HET VERHAAL

De Prinses van het Hart

In 1074, op de kop af 111 jaar voordat Den Bosch wordt gesticht, strijkt een rode gloed over het moerasland waarin Dommel, Aa en Dieze samenkomen. De weinige stervelingen die dit rode licht durven te naderen, zwijgen naderhand over wat zij hebben aanschouwd. Maar hun ogen zijn zachter dan ooit tevoren. Bovendien lijken ze ingewijd in een wonderlijke gebarentaal. Als zij – die in het moeras voortaan De Zieners worden genoemd – elkaar ontmoeten, leggen ze hun rechterhand op hun hart. Vervolgens bedekken ze die met hun linkerhand, waarna ze hun armen met een glimlach naar de wereld reiken. Ja, alsof ze hun hart aan de wereld schenken.

Op een mistige dag in 1196, als de stad elf jaar bestaat, verdwaalt een meisje op de drassige gronden ten zuiden van Den Bosch. Tien dagen lang zoeken haar ouders tevergeefs. Maar bij het krieken van de elfde dag verschijnt het verloren kind. Ze oogt als een prinses, draagt imponerende kleren en haar ogen lijken plooiend fluweel. In haar handen draagt ze een vlammend rood kistje. Het lijkt in brand te staan. Maar het verkoolt niet. Het meisje vertelt dat ze de dood nabij was. Totdat de rode gloed, waarover zovelen al jaren spreken, toenam in kracht. Boven de moerassen zag het meisje een dansend hart. Groot, rood en bonkend. En het hart sprak: “Pak me vast.
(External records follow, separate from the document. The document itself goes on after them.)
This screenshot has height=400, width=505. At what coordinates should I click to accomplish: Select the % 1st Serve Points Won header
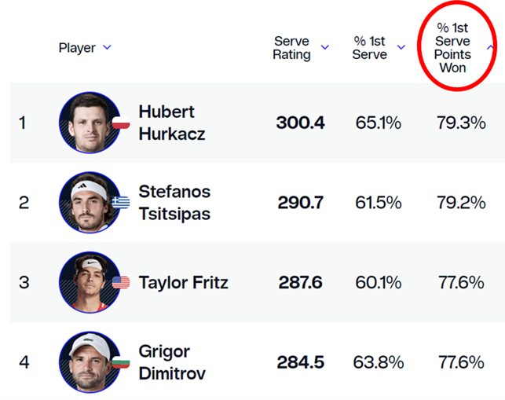coord(452,48)
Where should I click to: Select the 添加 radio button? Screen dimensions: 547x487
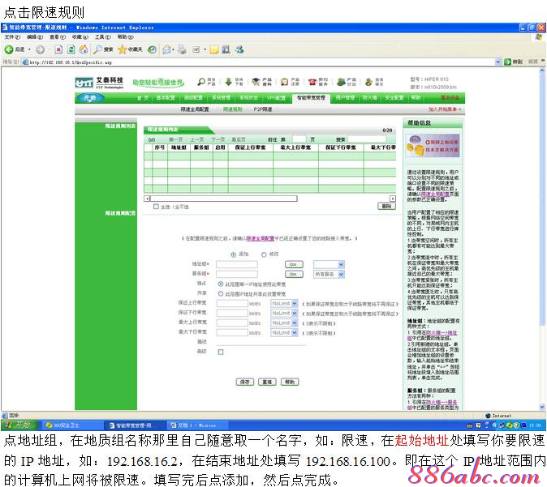(x=234, y=254)

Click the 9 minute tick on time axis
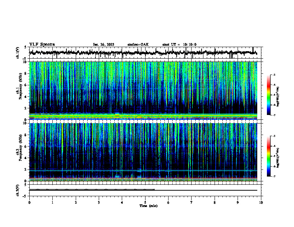point(238,203)
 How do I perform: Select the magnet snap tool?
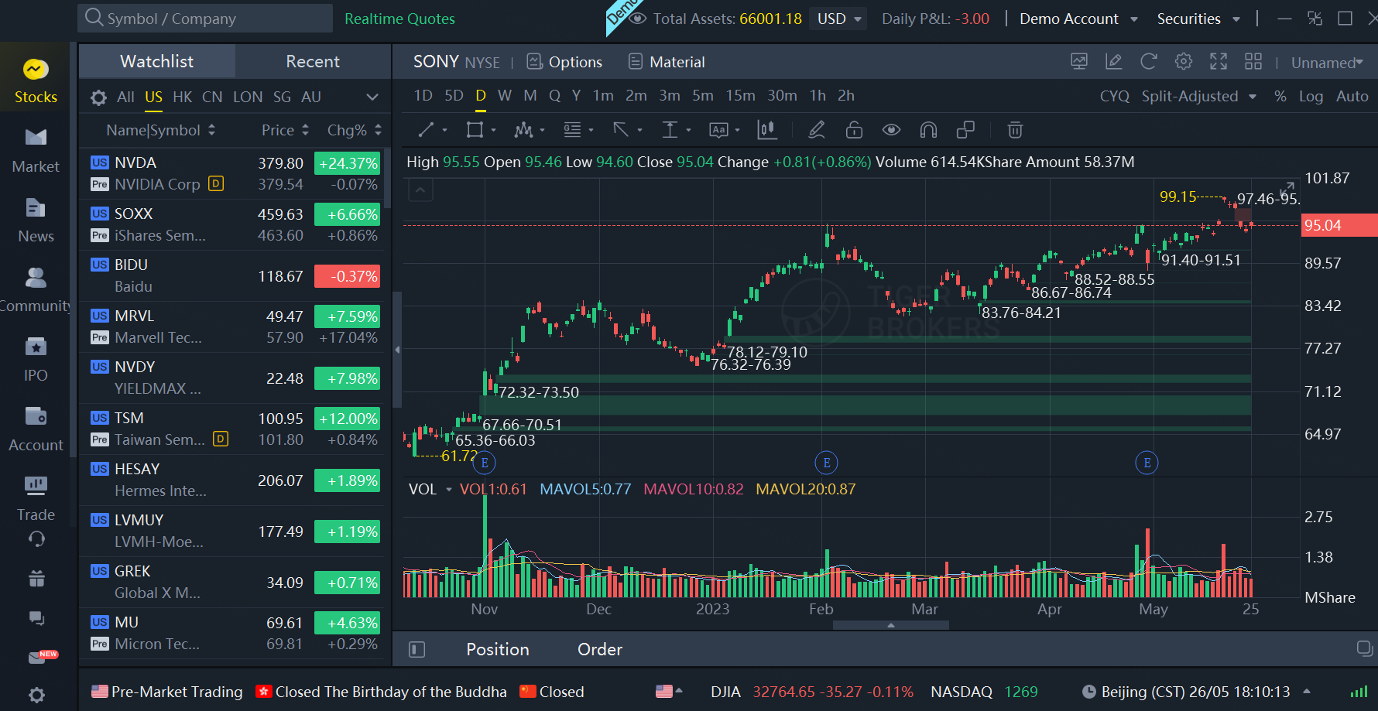pyautogui.click(x=928, y=130)
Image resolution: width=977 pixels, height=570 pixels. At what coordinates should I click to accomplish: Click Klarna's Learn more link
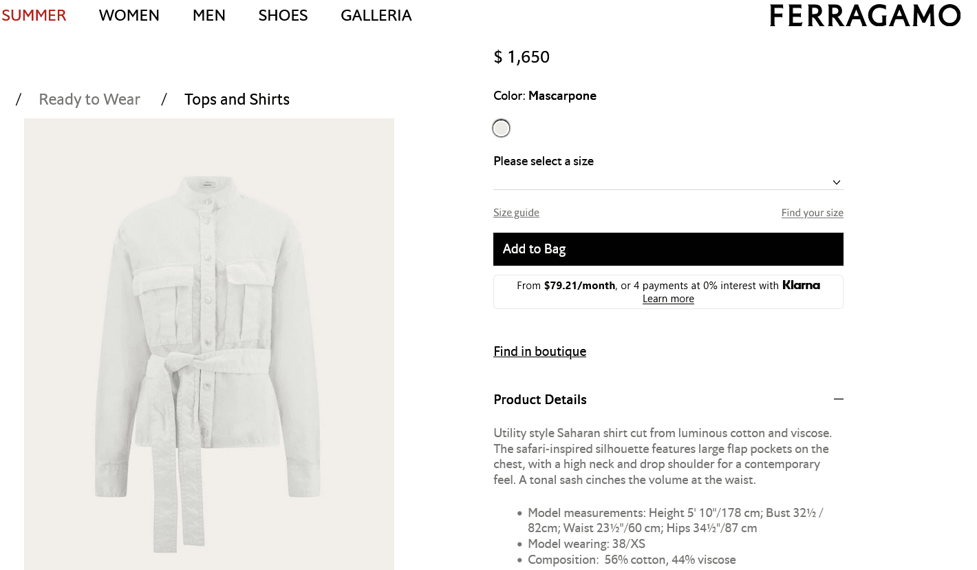click(668, 299)
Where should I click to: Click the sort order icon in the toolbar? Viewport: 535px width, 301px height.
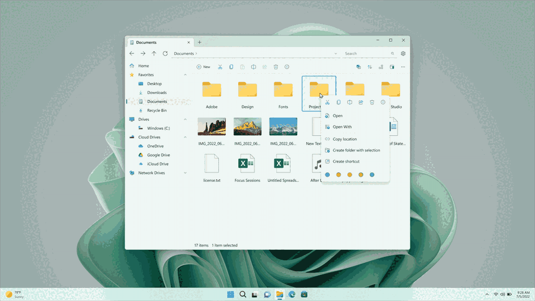(x=370, y=67)
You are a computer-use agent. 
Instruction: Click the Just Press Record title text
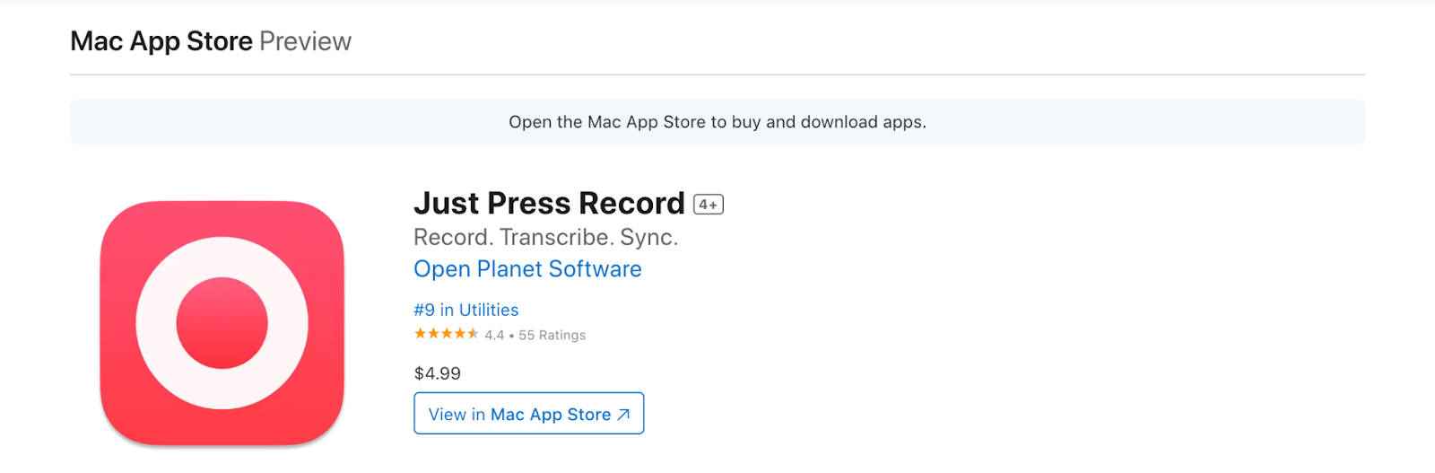pyautogui.click(x=549, y=204)
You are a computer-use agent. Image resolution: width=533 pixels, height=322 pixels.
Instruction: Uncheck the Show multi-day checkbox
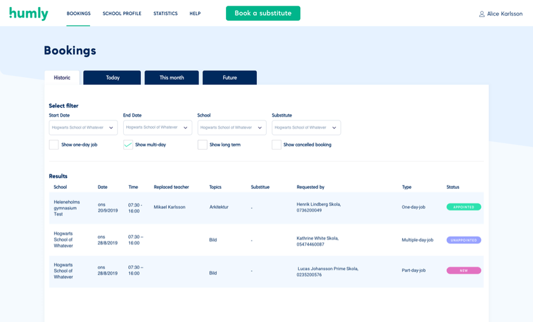click(x=128, y=145)
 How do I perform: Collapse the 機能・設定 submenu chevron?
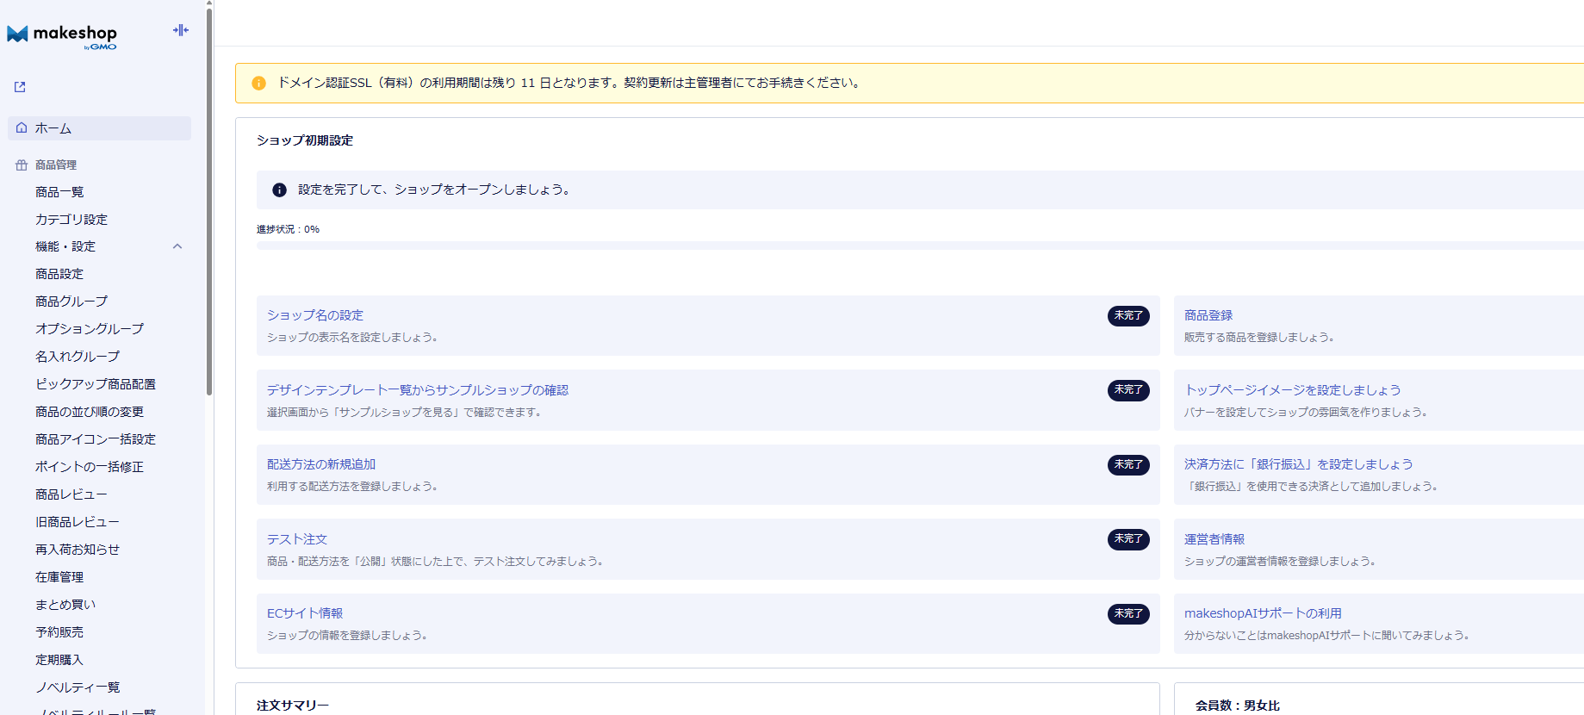click(x=177, y=246)
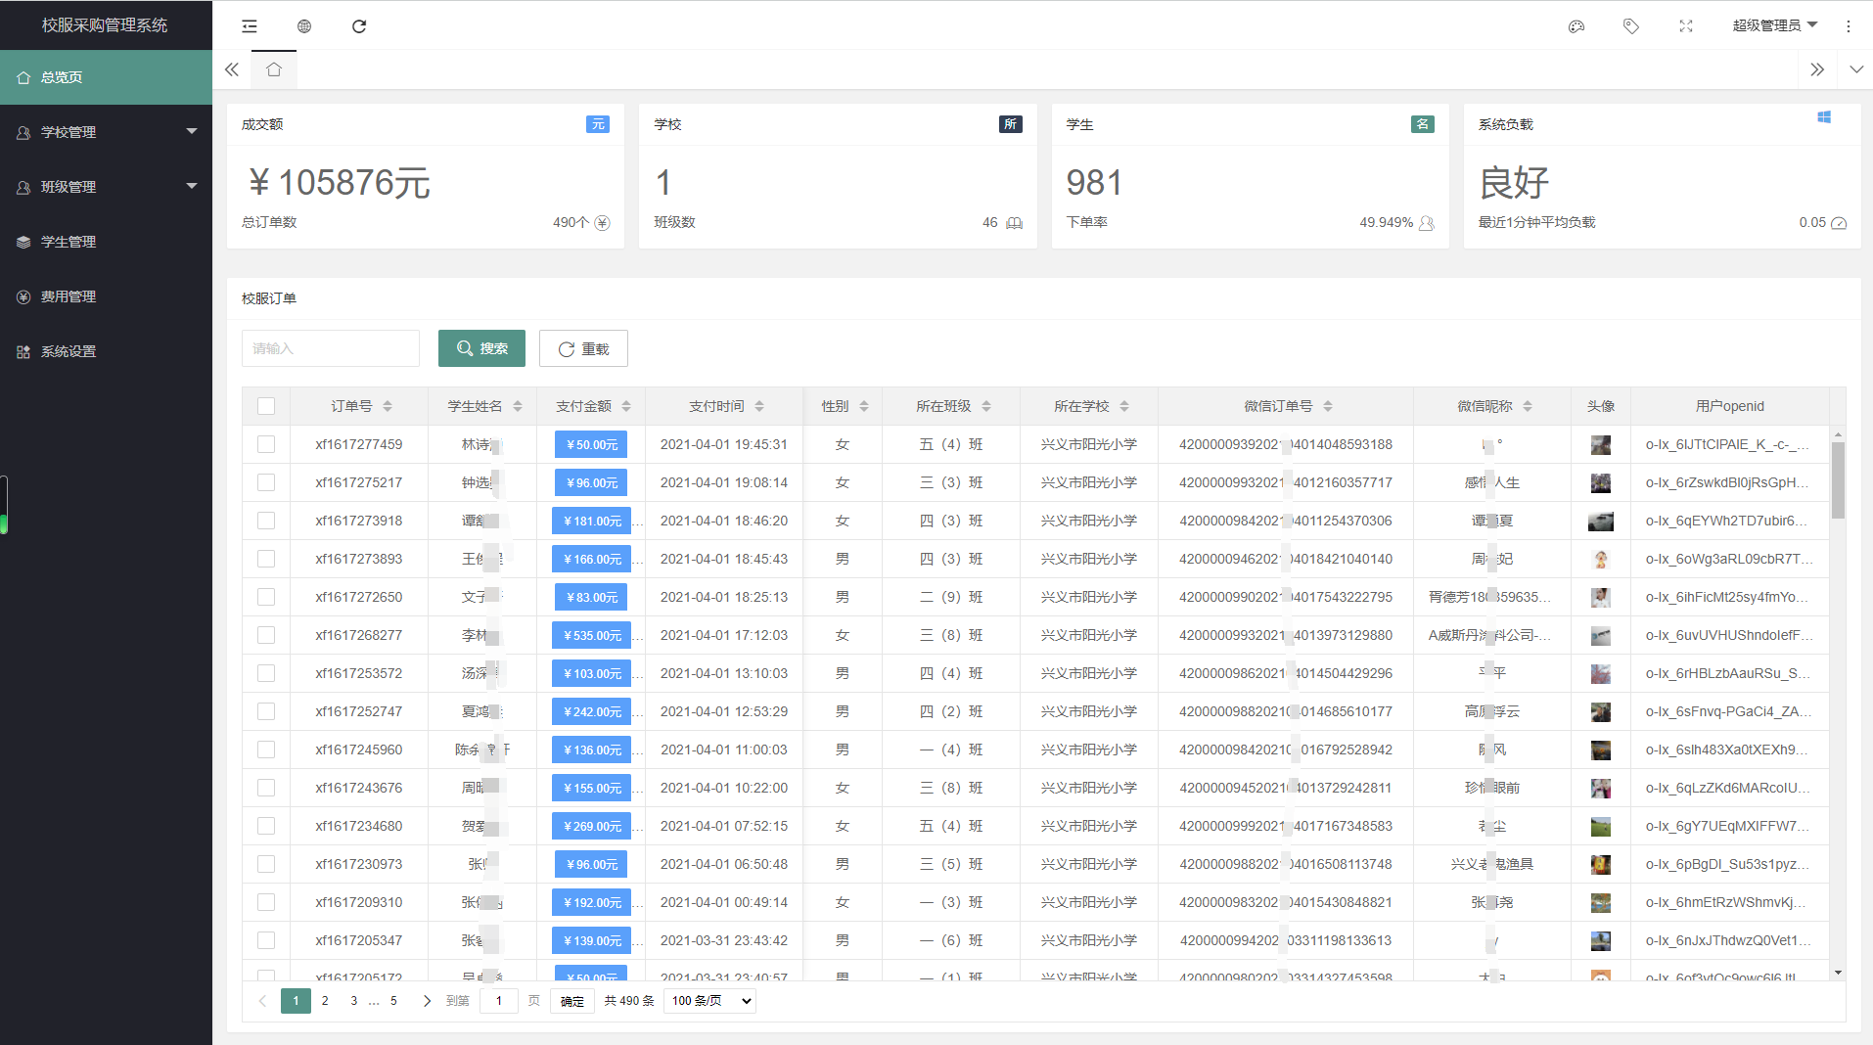Viewport: 1873px width, 1045px height.
Task: Focus the 请输入 search input field
Action: point(331,348)
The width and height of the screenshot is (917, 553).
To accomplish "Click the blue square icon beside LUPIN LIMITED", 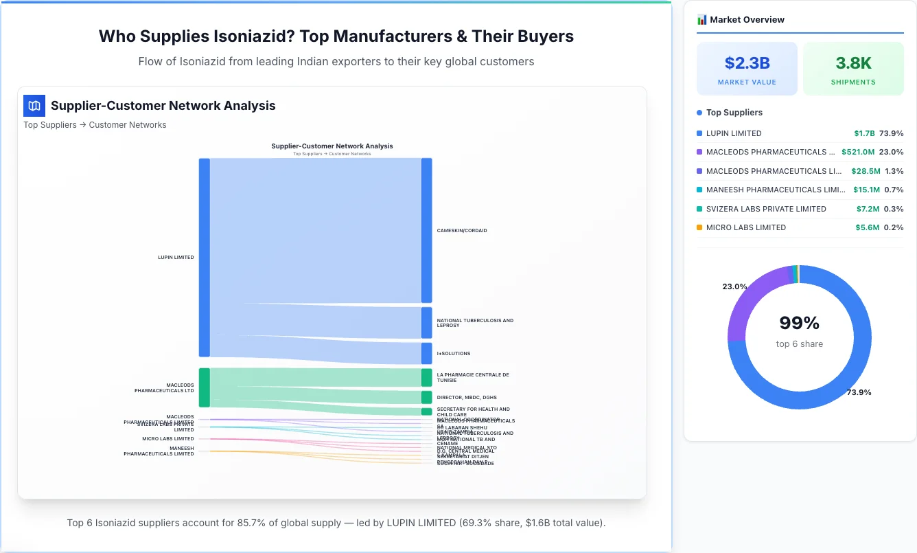I will pos(699,133).
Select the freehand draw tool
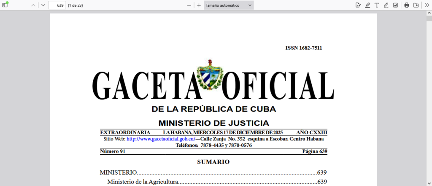Viewport: 432px width, 186px height. point(386,5)
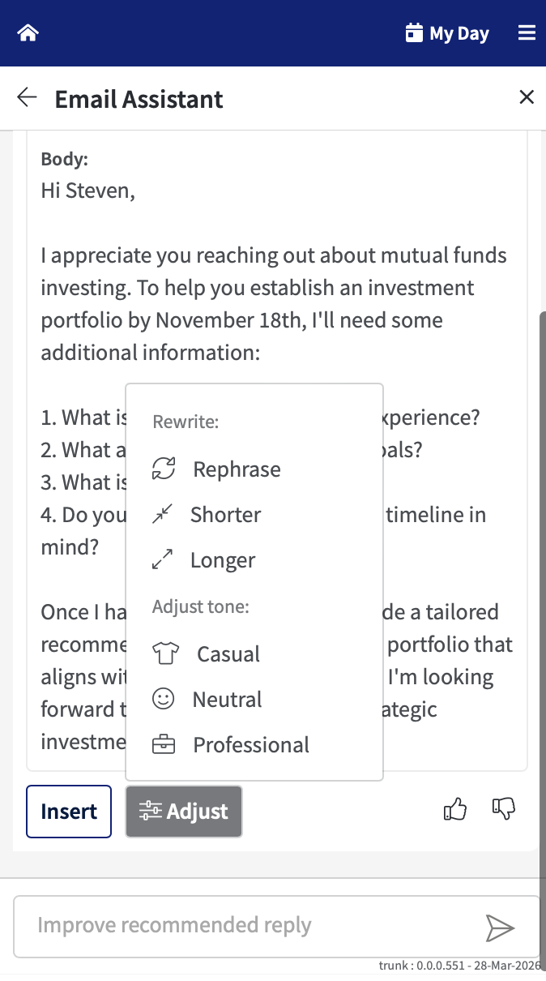Give thumbs down feedback

click(504, 809)

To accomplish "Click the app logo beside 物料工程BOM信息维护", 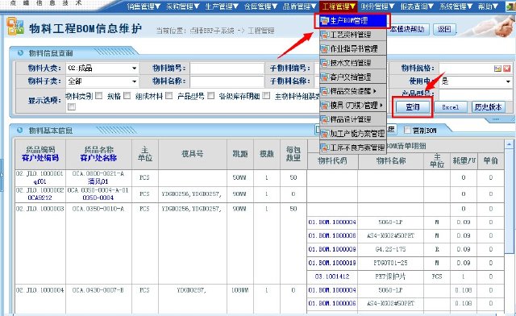I will point(15,27).
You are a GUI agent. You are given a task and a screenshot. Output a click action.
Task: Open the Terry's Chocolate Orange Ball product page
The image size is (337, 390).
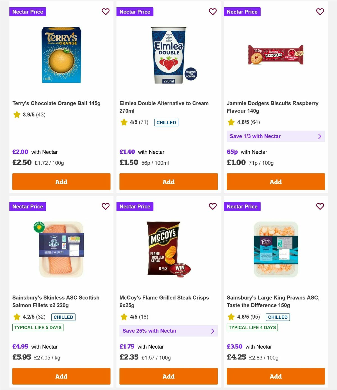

Ik zal je de weg wijzen. Alles komt goed. Volg me, als je me vertrouwt.” Zo gidste het hart het verloren meisje uit het moeras.

Toen ze vaste grond onder de voeten kregen, zei het hart: “Ik heb een opdracht. Op 6 maart 2011 zul je die uitvoeren. En jij bent uitverkoren. Als de Prinses van het

Hart zul je mij helpen. Tot die tijd moet je wachten. Sterven zul je niet – daar zorg ik voor. Maar je moet me wel verbergen. Want ik heb tegenstanders. Mensen die individualiteit en eigenbelang hoger aanslaan dan saamhorigheid. Ze zullen in aantal groeien.” Het meisje verstopte het kistje met het hart op de plek waar nu het Hellegat ligt. “Heb geduld”, fluisterde het hart bij het afscheid. Toen keerde het meisje zich om.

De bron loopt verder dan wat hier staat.